User: { Properties: - user id - name - address, city, province/state, zip/postal code, country - phone number(s) - age - gender - account number Operations: - Verify Account is valid - Verify Old Enough to create Account - Verify Account has enough funds for Requested Transactions - Get Purchase History for User - Purchase Goods } UserManager: { Properties: - number of users Operations: - Add new user - Delete User - Update User Information - Find User - List All Users }

Given these crude specifications for our objects, we could then implement them and create a bizlogic directory and a number of .inc files that implement the various classes needed for this functionality. If our UserManager and User objects were sufficiently complex, we could create a separate userman directory for them and put other middle-tier functionality, such as payment systems, order tracking systems, or product catalogues into their own directories. Referring back to Chapter 3, "Code Organization and Reuse," we might choose a layout similar to the following:

Web Site Directory Layout: www/ generatepage.php uigeneration.inc images/ homepage.png bizlogic/ userman/ user.inc usermanager.inc payments/ payment.inc paymentmanager.inc catalogues/ item.inc catalogue.inc cataloguemanager.inc orders/ order.inc ordermanager.inc

If we ever completely changed how we wanted to store the information in the database or how we implemented our various routines (perhaps our "Find User" method had poor performance), our user interface code would not need to change. However, we should try not to let the database implementation and middle tier diverge too much. If our middle tier is spending large amounts of time creating its object model on top of a database that is now completely different, we are unlikely to have an efficient application. In this case, we might need to think about whether we want to change the object model exposed by the business logic (and therefore also modify the front end) to match this, or think more about making the back end match its usage better.

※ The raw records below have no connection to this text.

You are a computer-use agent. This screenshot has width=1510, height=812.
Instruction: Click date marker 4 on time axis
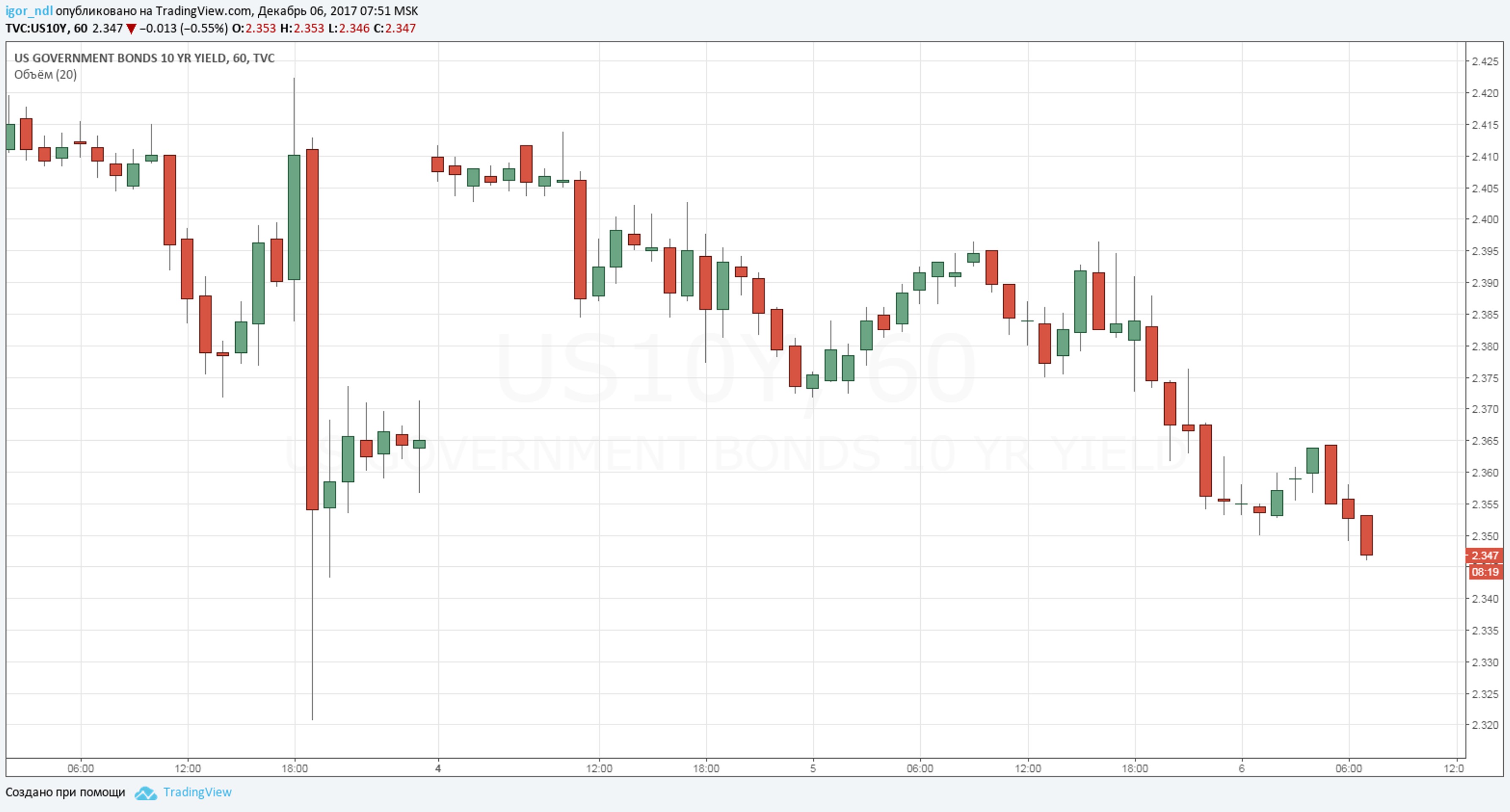click(x=438, y=768)
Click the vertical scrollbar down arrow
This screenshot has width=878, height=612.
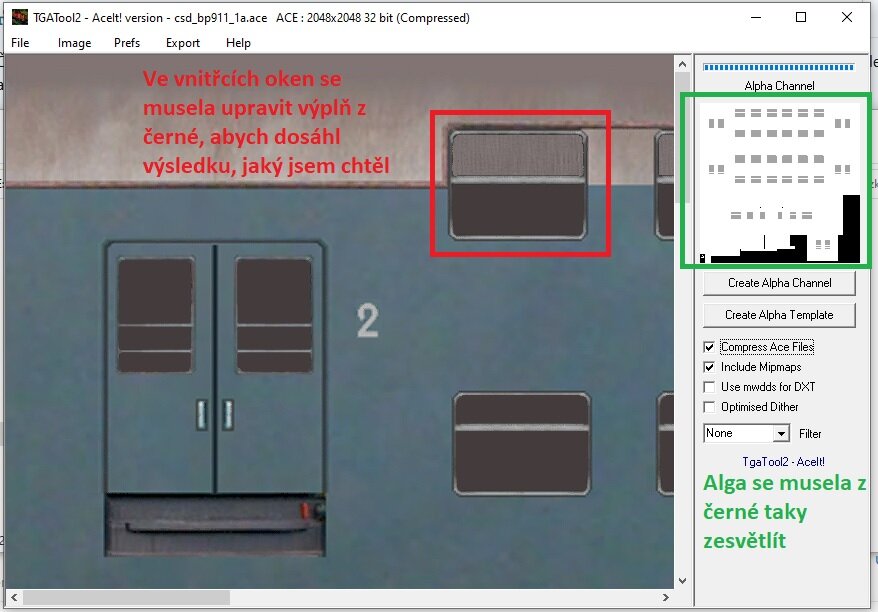click(683, 581)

What Goes into the Business Logic

Finally, in the middle tier of our web applications, we should change how we consider certain pieces of functionality. For example, if we had a certain set of rules to which something must comply, there would be an instinctive temptation to add PHP code to verify and conform to those rules in the implementation of the middle tier. However, rules changeoften frequently. By putting these rules in our scripts, we have made it harder for ourselves to find and change them and increased the likelihood of introducing bugs and problems into our web application.

We would be better served by storing as many of these rules in our database as possible and implementing a more generic system that knows how to process these rules from tables. This helps reduce the risk and cost (testing, development, and deployment) whenever any of the rules change. For example, if we were implementing an airline frequent flyer miles management system, we might initially write code to see how miles can be used:

<?php if ($user_miles < 50000) { if ($desired_ticket_cat = "Domestic") { if ($destination == "NYC" or $destination == "LAX") { $too_far = TRUE; } else if (in_range($desired_date, "Dec-15", "Dec-31")) { $too_far = TRUE; } else ($full_moon == TRUE and is_equinox($desired_date)) { $too_far = FALSE; // it's ok to buy this ticket } } else { $too_far = TRUE; } else { // etc. } ?>

Any changes to our rules for using frequent flyer miles would require changing this code, with a very high likelihood of introducing bugs. However, if we were to codify the rules into the database, we could implement a system for processing these rules.

MILES_REQUIRED DESTINATION VALID_START_DATE VALID_END_DATE 55000 LAX Jan-1 Dec-14 65000 LAX Dec-15 Dec-31 55000 NYC Jan-1 Dec-14 65000 NYC Dec-15 Dec-31 45000 DOMESTIC Jan-1 Dec-14 55000 DOMESTIC Dec-15 Dec-31 etc...

We will see more about how we organize our middle tier in later chapters, when we introduce new functionality that our business logic might want to handle for us.

Back End/Server

Our final tier is the place without which none of our other tiers would have anything to do. It is where we store the data for the system, validate the information we are sending and receiving, and manage the existing information. For most of the web applications we will be writing, it is our database engine and any additional information we store on the file system (most notably .xml files, which we will see in Chapter 23).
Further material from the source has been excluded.